A impossibilidade de cobrança do IPI…

A impossibilidade de cobrança do IPI nas importações de bem para uso ou consumo promovidas por pessoa física.

Importar: mandar vir ou trazer de país estranho[1]. A aludida definição elenca condutas praticadas em proporções colossais no mundo atual.

Fomentadas pela globalização, fenômeno cuja evolução se justifica em grande parte pela modernização das tecnologias empregadas nos meios de transporte e comunicação, as operações de importação se constituem em atividades realizadas diariamente por pessoas físicas e jurídicas, com vistas ao alcance de finalidades comerciais ou ao deleite daquele que se aproveitará do uso e consumo do bem.
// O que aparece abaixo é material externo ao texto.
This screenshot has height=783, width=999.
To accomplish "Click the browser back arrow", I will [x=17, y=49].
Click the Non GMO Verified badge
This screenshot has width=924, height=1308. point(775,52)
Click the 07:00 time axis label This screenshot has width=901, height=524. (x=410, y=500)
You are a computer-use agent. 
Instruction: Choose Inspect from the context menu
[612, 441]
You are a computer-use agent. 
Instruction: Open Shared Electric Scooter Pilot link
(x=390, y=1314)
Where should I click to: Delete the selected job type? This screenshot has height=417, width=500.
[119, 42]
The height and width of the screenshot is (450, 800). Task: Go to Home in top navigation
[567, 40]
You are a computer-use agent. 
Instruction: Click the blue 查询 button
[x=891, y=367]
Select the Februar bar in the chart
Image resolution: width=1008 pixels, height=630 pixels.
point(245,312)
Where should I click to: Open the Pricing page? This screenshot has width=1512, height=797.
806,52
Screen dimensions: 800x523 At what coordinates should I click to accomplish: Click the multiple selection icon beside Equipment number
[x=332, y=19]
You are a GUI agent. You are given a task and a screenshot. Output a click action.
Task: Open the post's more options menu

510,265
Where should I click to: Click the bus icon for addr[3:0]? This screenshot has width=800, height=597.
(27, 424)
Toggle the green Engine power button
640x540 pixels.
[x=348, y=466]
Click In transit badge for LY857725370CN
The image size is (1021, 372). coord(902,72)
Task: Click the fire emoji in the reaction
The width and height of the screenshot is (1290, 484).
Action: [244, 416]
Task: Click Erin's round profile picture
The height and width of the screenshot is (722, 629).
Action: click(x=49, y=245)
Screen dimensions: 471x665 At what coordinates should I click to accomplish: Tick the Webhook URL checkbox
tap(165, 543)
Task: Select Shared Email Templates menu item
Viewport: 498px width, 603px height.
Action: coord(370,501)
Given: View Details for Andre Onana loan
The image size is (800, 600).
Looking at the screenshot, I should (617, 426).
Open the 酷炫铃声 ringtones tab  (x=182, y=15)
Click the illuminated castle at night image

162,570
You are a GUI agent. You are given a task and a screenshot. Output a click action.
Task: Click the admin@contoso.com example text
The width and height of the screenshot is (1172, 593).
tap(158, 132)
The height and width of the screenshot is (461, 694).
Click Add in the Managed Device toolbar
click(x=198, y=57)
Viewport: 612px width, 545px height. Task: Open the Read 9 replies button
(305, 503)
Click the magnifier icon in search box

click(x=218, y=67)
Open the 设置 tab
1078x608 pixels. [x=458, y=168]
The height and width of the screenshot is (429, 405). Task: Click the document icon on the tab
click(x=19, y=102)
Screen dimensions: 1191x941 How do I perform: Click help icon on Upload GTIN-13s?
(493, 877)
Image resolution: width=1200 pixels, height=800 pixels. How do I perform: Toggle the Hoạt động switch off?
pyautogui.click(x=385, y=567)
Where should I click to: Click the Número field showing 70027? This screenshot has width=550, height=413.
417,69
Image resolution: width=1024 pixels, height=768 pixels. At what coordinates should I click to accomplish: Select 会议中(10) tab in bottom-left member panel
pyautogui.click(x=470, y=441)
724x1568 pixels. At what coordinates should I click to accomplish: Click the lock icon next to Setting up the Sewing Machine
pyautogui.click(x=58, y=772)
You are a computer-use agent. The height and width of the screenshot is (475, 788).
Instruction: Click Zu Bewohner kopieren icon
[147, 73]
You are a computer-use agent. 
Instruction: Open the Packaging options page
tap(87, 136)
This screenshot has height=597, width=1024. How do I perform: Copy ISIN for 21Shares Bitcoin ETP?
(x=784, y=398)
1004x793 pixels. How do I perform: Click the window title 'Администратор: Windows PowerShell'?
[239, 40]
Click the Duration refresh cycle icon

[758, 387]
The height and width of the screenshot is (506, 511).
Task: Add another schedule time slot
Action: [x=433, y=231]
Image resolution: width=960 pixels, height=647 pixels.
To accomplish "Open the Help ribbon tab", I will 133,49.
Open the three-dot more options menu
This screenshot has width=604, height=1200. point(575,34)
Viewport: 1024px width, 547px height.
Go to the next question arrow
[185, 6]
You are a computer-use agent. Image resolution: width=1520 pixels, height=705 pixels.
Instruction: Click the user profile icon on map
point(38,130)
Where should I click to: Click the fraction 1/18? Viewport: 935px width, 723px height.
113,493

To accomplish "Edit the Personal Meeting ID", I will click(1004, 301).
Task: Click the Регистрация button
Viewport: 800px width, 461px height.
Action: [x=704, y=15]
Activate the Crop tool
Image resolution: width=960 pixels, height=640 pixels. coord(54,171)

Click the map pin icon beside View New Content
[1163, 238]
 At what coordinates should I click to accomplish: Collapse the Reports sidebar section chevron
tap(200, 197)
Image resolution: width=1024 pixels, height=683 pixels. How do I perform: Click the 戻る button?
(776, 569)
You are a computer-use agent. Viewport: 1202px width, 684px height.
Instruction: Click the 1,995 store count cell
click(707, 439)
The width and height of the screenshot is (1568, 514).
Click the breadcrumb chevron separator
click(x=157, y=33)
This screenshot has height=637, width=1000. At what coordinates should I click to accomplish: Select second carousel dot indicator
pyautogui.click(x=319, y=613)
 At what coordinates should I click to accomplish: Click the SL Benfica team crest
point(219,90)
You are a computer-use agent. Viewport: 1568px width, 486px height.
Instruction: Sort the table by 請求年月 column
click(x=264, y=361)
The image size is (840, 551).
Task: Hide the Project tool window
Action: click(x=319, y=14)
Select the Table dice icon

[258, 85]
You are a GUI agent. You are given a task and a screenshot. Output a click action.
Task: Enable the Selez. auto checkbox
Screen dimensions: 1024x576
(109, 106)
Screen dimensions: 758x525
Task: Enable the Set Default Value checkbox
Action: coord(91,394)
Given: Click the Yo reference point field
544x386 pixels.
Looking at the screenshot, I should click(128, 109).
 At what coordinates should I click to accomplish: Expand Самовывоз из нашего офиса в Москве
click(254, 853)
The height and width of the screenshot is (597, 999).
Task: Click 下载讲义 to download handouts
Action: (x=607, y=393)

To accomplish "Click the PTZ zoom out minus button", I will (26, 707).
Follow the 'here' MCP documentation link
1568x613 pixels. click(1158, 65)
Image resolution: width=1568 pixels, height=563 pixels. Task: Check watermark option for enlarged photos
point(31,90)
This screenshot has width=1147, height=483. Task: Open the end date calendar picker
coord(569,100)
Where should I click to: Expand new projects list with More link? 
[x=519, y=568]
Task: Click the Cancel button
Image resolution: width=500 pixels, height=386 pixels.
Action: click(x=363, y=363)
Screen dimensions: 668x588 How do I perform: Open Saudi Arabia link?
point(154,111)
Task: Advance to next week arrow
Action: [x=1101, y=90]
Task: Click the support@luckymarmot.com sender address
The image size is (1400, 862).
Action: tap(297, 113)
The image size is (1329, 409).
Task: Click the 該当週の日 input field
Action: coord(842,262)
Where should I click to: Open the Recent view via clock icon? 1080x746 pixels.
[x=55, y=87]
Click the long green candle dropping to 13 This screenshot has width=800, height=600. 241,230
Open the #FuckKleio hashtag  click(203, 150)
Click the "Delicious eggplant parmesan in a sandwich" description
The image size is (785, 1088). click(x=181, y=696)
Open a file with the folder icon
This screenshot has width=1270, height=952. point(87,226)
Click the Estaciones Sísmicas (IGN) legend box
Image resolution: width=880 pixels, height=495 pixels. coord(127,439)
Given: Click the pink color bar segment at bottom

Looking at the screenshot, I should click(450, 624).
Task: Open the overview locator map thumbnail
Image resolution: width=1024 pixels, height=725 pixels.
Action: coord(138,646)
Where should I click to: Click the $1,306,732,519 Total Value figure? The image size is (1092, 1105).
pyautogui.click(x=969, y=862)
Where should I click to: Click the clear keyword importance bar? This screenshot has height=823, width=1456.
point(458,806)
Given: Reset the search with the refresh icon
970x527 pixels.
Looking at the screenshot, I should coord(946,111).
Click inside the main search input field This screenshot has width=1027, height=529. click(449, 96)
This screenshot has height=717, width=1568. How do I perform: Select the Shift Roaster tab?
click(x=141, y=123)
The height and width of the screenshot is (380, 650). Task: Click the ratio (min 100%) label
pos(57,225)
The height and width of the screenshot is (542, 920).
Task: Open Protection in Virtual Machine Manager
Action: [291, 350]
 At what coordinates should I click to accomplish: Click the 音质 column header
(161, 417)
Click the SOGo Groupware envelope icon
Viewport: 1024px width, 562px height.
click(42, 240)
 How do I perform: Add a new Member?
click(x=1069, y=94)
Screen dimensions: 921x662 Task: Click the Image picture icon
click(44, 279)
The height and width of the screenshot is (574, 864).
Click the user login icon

Ante o volume maciço da entrada de bens estrangeiros no território nacional, afirma-se que os tributos incidentes sobre as importações constituem vultosa fonte de arrecadação de receitas por parte dos entes públicos, especialmente, da União e dos Estados, haja vista serem estes os credores das obrigações fiscais que têm por objeto o ato de importar.

Dentre as exações passíveis de exigência na aquisição de bens importados, podem-se citar, a título ilustrativo, o imposto de importação (II), o imposto sobre produtos industrializados (IPI), a contribuição para o Programa de Integração Social (PIS), a contribuição para financiamento da seguridade social (COFINS) e o imposto sobre a circulação de mercadorias e serviços (ICMS).

Em face disso, infere-se que o custo da importação de um bem é elevado por força dos inúmeros gravames tributários incidentes sobre a operação.

Ressalta-se, entretanto, que o simples ingresso de bem no país não implica, necessariamente, a obrigação de recolher todos os tributos que têm a importação como seu fato gerador.

A fim de comprovar tal afirmação, concedendo-lhe contornos concretos, o presente estudo se incumbe de demonstrar a impossibilidade jurídica de exigência do IPI em face de pessoa física adquirente de bem estrangeiro para uso ou consumo próprio.

Em regra, o imposto em comento é devido nas aquisições de bens industrializados. Como a importação se enquadra nesta modalidade de operação, verifica-se a legitimidade da exigência do IPI quando concretizada a compra de produtos e equipamentos estrangeiros.

No entanto, não estão sujeitas ao recolhimento do imposto as pessoas físicas importadoras de bens destinados ao seu próprio uso ou consumo.

A Constituição Federal, em seu artigo 155, § 3º, inciso III, preceitua que a sistemática de recolhimento do tributo deve seguir o princípio da não-cumulatividade, pela qual os valores pagos a título de imposto na aquisição de bem devem ser utilizados como créditos para fins de abatimento da exação oriunda da sua alienação.

O IPI ser não-cumulativo significa que a incidência do tributo pressupõe a realização de uma operação de compra do bem visando à sua industrialização e posterior venda.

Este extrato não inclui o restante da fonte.